I'd doubt any engineer that doesn't call most of their own code subpar after a week or two after looking back. "Hacking" also famously involves little design or (automated) testing too, so sharing something like that doesn't mean much, unless you're trying to launch a business, but I see no evidence of that for this project.
Well no, but if people want to see a statement like this, and given that most people will want to be at least halfway honest and not admit to slop, maybe it will help nudge things in the right direction.
If you care that much and don't have a foundation of trust, you need to either verify the construction is good, or build it yourself. Anything else is just wishful thinking.
We even ask when cakes are made in house or frozen even though they look and taste great (at first).
The only approach I've found that works is no memory, and manually choosing the context that matters for a given agent session/prompt.
A friend told me he would like Claude to remember his personality, which is exactly what Gemini is trying to do.
A machine pretending to be human is disturbing enough. A machine pretending to understand you will spiral very far into spitting out exactly what we want to read.
1) An up-to-date detailed functional specification.
2) A codebase structured and organized in multiple projects.
3) Well documented code including good naming conventions; each class, variable or function name should clearly state what its purpose is, no matter how long and silly the name is. These naming conventions are part of a coding guidelines section in Agent.md.
My functional specification acts as the Project.md for the agent.
Then before each agentic code review I create a tree of my project directory and I merged it with the codebase into one single file, and add the timestamp to the file name. This last bit seems to matter to avoid the LLM to refer to older versions and it’s also useful to do quick diffs without sending the agent to git.
So far this simple workflow has been working very well in a fairly large and complex codebase.
Not very efficient tokens wise, but it just works.
By the way I don’t need to merge the entire codebase every time, I may decide to leave projects out because I consider them done and tested or irrelevant to the area I want to be working on.
However I do include them in the printed directory tree so the agent at least knows about them and could request seeing a particular file if it needs to.
In practice, as it grows it gets just as messy as not having it.
In the example you have on front page you say “continue working on my project”, but you’re rarely working on just one project, you might want to have 5 or 10 in memory, each one made sense to have at the time.

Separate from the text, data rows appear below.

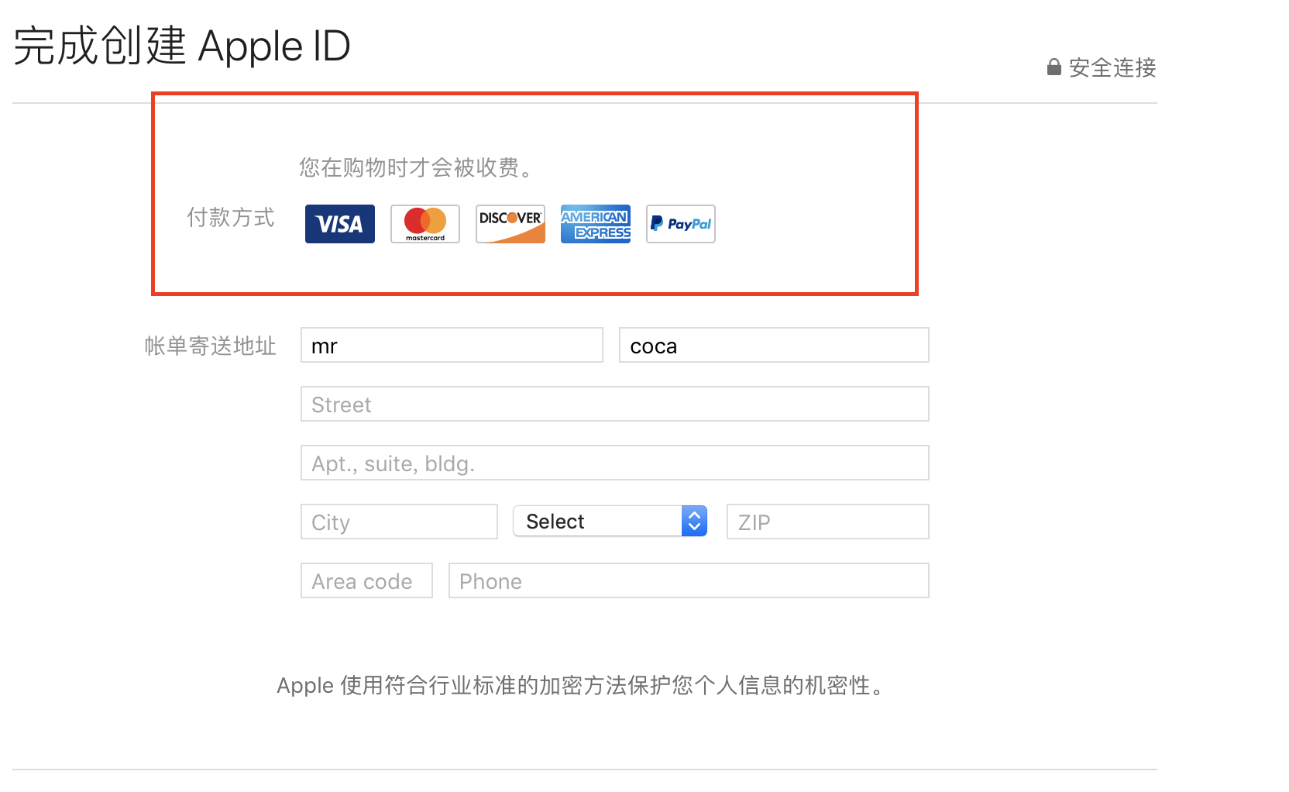Click the 安全连接 secure connection text
The width and height of the screenshot is (1289, 792).
coord(1112,68)
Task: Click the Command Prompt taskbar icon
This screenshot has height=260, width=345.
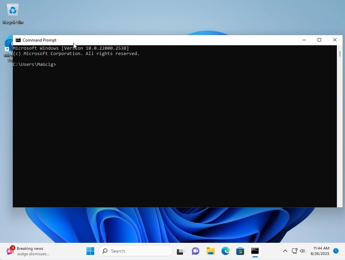Action: click(x=255, y=251)
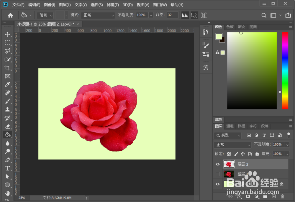The height and width of the screenshot is (202, 295).
Task: Select the Pen tool
Action: [7, 160]
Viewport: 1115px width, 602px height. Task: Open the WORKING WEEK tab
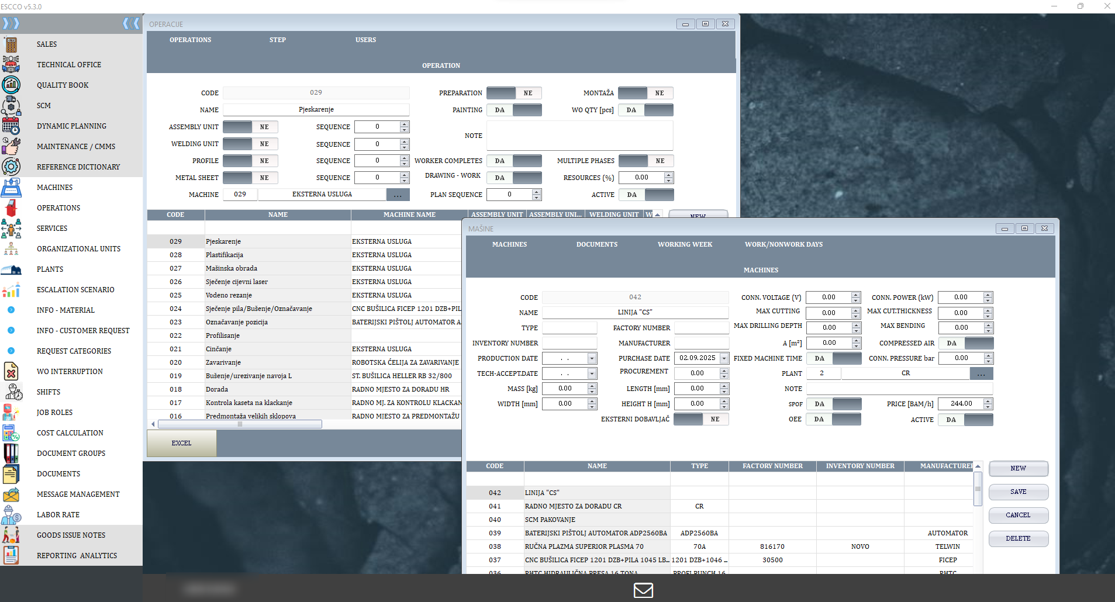[x=685, y=244]
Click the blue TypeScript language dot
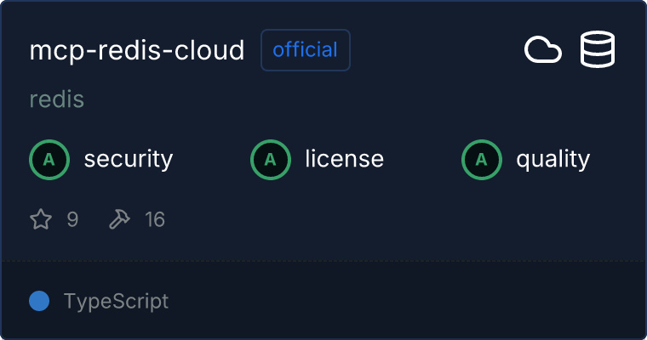Viewport: 647px width, 340px height. [39, 301]
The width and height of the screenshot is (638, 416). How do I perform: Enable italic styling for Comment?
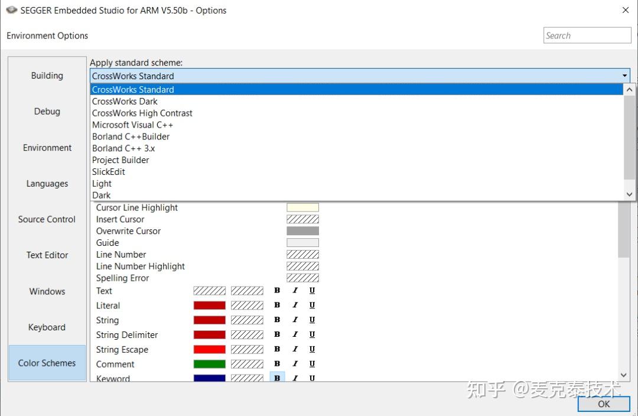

So now you still have to say, “continue working on the sass project”, sure there’s some context around details, but you pay for it by filling up your llm context , and doing extra mcp calls
If I am working on a real project with real people, it won’t have the complete memory of the project. I won’t have the complete memory. My memory will be outdated when other PRs are merged. I only care about my tickets.
I am starting to think this is not meant for that kind of work.
There is lots of competition in this space, how is your tool different?
[0] Ziva.sh is a desktop app that brings agentic features to game engines. We can't just bundle a running DB and we won't be sending this sensitive info to a cloud
How does it fight context pollution?
I keep two files in each project - AGENTS (generic) and PROJECT (duh). All the “memory” is manually curated in PROJECT, no messy consolidation, no Russian roulette.
I do understand that this is different because the vector search and selective unstash, but the messy consolidation risk remains.
Also not sure about tools that further detach us from the driver seat. To me, this seems to encourage vibe coding instead of engineering-plus-execution.
Not a criticism on the product itself, just rambling.
AI is the future, so we need cursors of the future that simulate the frustrating lag and imprecision of LLMS. Dots chase other little dots around and do inscrutable little animations.
Actual answer: You need javascript to see their dumb custom cursor.
How many are we up to now? Has to be hundreds of them.